Insieme alle centinaia di maestre che rischiano di perdere il lavoro.
Questa mattina, erano numerose le realtà parmigiane coinvolte nella protesta delle insegnanti, contro la ministra dell’istruzione e quella sentenza del Consiglio di Stato che fa traballare la loro posizione. Al coro di denuncia indirizzato alla Fedeli, in visita a Parma per l’inaugurazione dell’anno accademico, si è unita anche la candidata di Potere al Popolo Margherita Becchetti, insegnante lei stessa e ricercatrice del Centro Studi Movimenti.

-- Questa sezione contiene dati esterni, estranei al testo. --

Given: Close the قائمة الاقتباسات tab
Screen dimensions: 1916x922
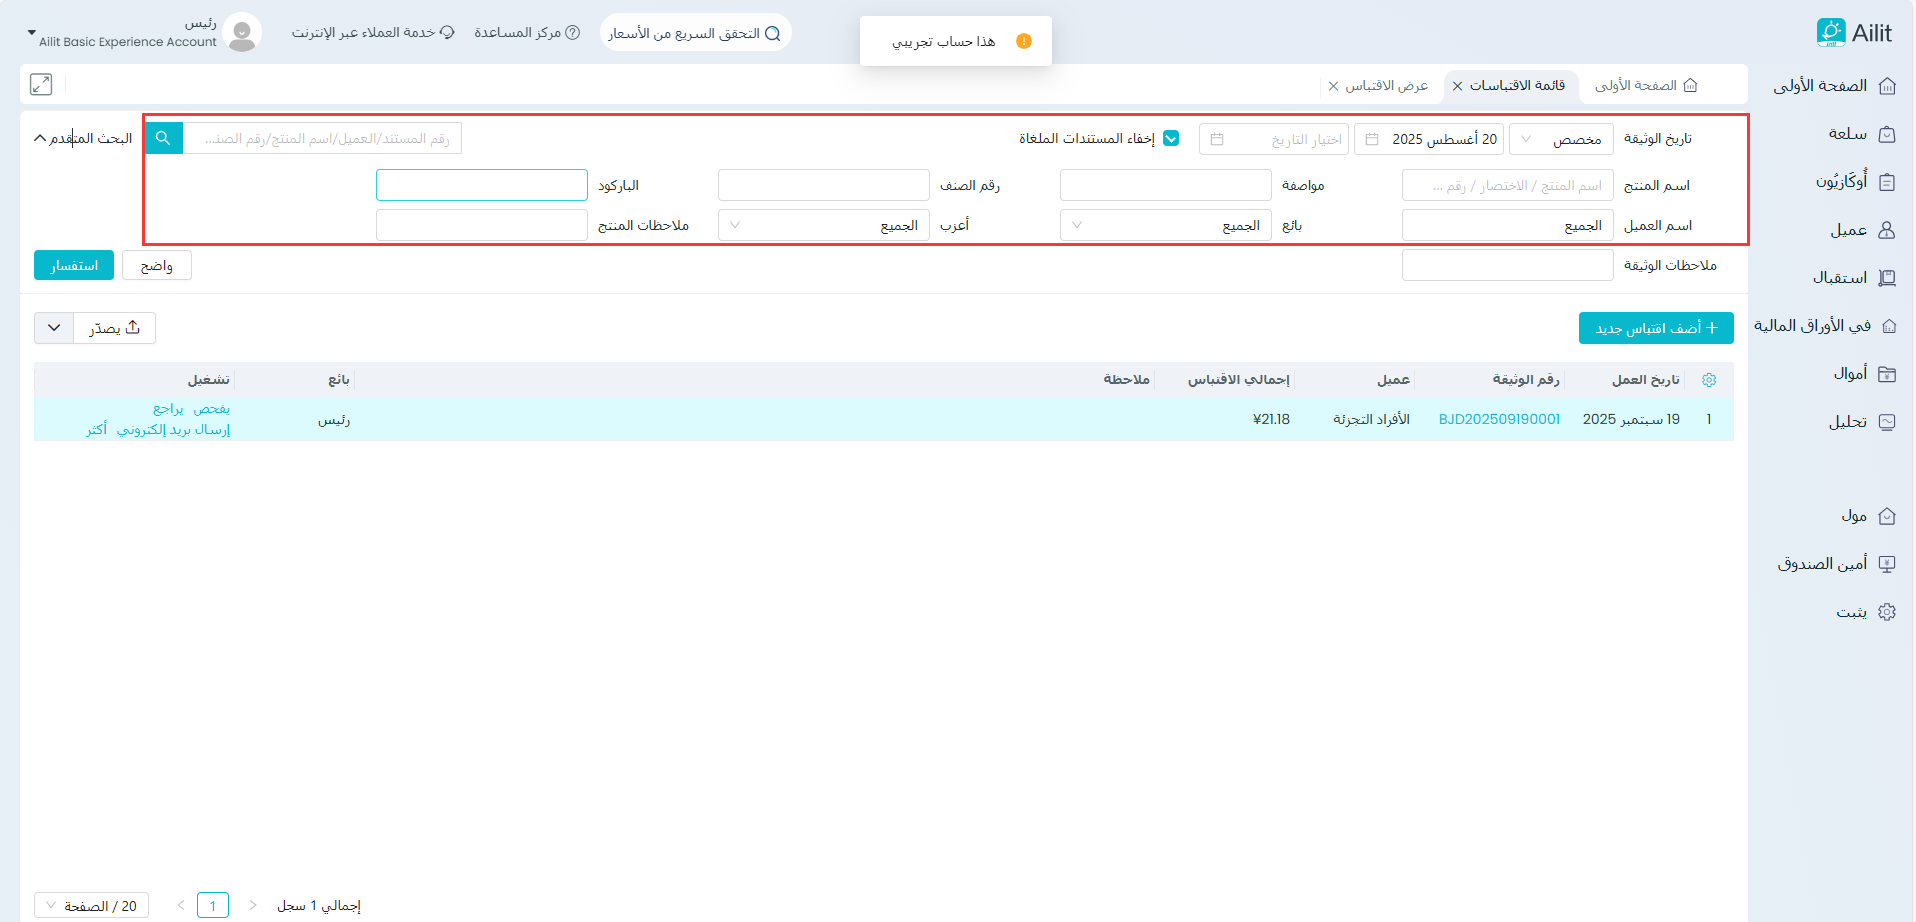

«Sulla vertenza delle maestre e sulle schifezze dell’alternanza scuola-lavoro è stato detto tanto – dice Becchetti, a margine del corteo – e non mi sento di aggiungere nulla: condivido ogni parola. Questa è l’ennesima dimostrazione di come la nostra classe dirigente considera l’istruzione. Vorrei solo aggiungere un paio di considerazioni sullo stato comatoso dell’università italiana. È chiaro che dalla riforma Berlinguer del 2000, passando per Moratti e Gelmini, si è imposta un’inversione di tendenza di portata storica: l’obiettivo dell’università per tutti (raggiunto con le tante lotte studentesche degli anni Sessanta e Settanta) è stato oggi sostituito dall’università-azienda, nella quale le retoriche del “merito” e della “valutazione” fanno da padrone. Ma il merito senza uguaglianza non è merito, è privilegio. E che senso hanno le valutazioni sulla qualità quando si riducono drasticamente le risorse? Semplice: condannare e, di conseguenza, dismettere la comunità universitaria nel suo complesso: studenti, ricercatori precari, personale tecnico-amministrativo, docenti incardinati».
Numeri alla mano, la rappresentante di Potere al Popolo spiega come la crisi abbia inasprito la situazione. «Rispetto al periodo 2004-2008 – dice Becchetti –, le immatricolazioni sono calate del 20%, il numero dei docenti del 17%, quello del personale tecnico-amministrativo del 18%, i Fondi di Finanziamento Ordinario del 22%. Il messaggio è chiaro: nella crisi il nostro paese ha accettato il ruolo di periferia del sistema produttivo tedesco. In questo modo, non serve più quell’istruzione tridimensionale, fatta di saperi diversi, in base a cui costruire un pensiero critico e immaginare un modello di sviluppo sganciato dal profitto, dai numeri chiusi e dalla devastazione ambientale. Serve piuttosto manodopera senza particolari qualifiche e soprattutto senza consapevolezza dei propri diritti. E se, nonostante tutto, si riesce a mantenere livelli decenti di preparazione e avviare le menti migliori alla ricerca, proprio queste vengono poi costrette al precariato e messe in fuga verso le esigenze produttive dell’Europa che conta. Contro tutto questo, ribadiamo con forza che l’università deve essere per tutti e che a chi ci lavora devono essere riconosciuti diritti e salari adeguati. Contro l’università-azienda, per la libertà dei saperi».